> What is needed
Copy out the entries that follow, unchanged.

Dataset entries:
·····

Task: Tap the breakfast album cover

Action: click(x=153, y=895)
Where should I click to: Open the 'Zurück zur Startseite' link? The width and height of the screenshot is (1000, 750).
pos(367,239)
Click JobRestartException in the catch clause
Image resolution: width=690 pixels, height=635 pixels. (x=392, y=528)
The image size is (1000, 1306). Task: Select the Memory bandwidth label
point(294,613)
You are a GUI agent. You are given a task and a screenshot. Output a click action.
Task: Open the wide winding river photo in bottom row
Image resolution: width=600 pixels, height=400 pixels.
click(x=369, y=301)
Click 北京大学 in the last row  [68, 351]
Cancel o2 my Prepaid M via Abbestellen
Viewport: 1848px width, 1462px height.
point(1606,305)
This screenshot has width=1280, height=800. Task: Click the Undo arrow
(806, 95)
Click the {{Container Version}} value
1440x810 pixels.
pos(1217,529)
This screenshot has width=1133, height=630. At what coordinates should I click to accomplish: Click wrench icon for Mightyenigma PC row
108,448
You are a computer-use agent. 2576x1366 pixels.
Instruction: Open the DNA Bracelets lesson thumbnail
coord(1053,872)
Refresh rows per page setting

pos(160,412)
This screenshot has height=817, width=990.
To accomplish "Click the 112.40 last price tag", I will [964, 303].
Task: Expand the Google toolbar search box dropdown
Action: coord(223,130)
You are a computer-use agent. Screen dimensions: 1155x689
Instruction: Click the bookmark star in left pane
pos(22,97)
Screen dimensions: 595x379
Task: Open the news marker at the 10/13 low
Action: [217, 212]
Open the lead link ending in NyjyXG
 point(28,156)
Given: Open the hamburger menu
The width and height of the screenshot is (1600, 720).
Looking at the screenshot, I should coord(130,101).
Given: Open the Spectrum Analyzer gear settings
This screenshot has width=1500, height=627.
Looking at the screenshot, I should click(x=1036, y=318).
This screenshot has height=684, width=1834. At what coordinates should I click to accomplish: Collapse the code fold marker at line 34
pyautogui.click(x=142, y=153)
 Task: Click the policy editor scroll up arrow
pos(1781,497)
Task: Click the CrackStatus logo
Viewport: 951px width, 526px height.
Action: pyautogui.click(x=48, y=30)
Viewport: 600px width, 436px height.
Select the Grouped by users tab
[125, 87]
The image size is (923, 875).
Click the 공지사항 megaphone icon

·····

> Your solution
Task: Tap the breakfast album cover

Action: click(x=153, y=895)
Where should I click to: Open the 'Zurück zur Startseite' link? The width and height of the screenshot is (1000, 750).
pos(367,239)
Click JobRestartException in the catch clause
Image resolution: width=690 pixels, height=635 pixels. (x=392, y=528)
The image size is (1000, 1306). Task: Select the Memory bandwidth label
point(294,613)
You are a GUI agent. You are given a task and a screenshot. Output a click action.
Task: Open the wide winding river photo in bottom row
Image resolution: width=600 pixels, height=400 pixels.
click(x=369, y=301)
Click 北京大学 in the last row  [68, 351]
Cancel o2 my Prepaid M via Abbestellen
Viewport: 1848px width, 1462px height.
point(1606,305)
This screenshot has width=1280, height=800. Task: Click the Undo arrow
(806, 95)
Click the {{Container Version}} value
1440x810 pixels.
pos(1217,529)
This screenshot has width=1133, height=630. At what coordinates should I click to accomplish: Click wrench icon for Mightyenigma PC row
108,448
You are a computer-use agent. 2576x1366 pixels.
Instruction: Open the DNA Bracelets lesson thumbnail
coord(1053,872)
Refresh rows per page setting

pos(160,412)
This screenshot has height=817, width=990.
To accomplish "Click the 112.40 last price tag", I will [964, 303].
Task: Expand the Google toolbar search box dropdown
Action: coord(223,130)
You are a computer-use agent. Screen dimensions: 1155x689
Instruction: Click the bookmark star in left pane
pos(22,97)
Screen dimensions: 595x379
Task: Open the news marker at the 10/13 low
Action: [217, 212]
Open the lead link ending in NyjyXG
 point(28,156)
Given: Open the hamburger menu
The width and height of the screenshot is (1600, 720).
Looking at the screenshot, I should coord(130,101).
Given: Open the Spectrum Analyzer gear settings
This screenshot has width=1500, height=627.
Looking at the screenshot, I should click(x=1036, y=318).
This screenshot has height=684, width=1834. At what coordinates should I click to accomplish: Collapse the code fold marker at line 34
pyautogui.click(x=142, y=153)
 Task: Click the policy editor scroll up arrow
pos(1781,497)
Task: Click the CrackStatus logo
Viewport: 951px width, 526px height.
Action: pyautogui.click(x=48, y=30)
Viewport: 600px width, 436px height.
Select the Grouped by users tab
[125, 87]
The image size is (923, 875).
Click the 공지사항 megaphone icon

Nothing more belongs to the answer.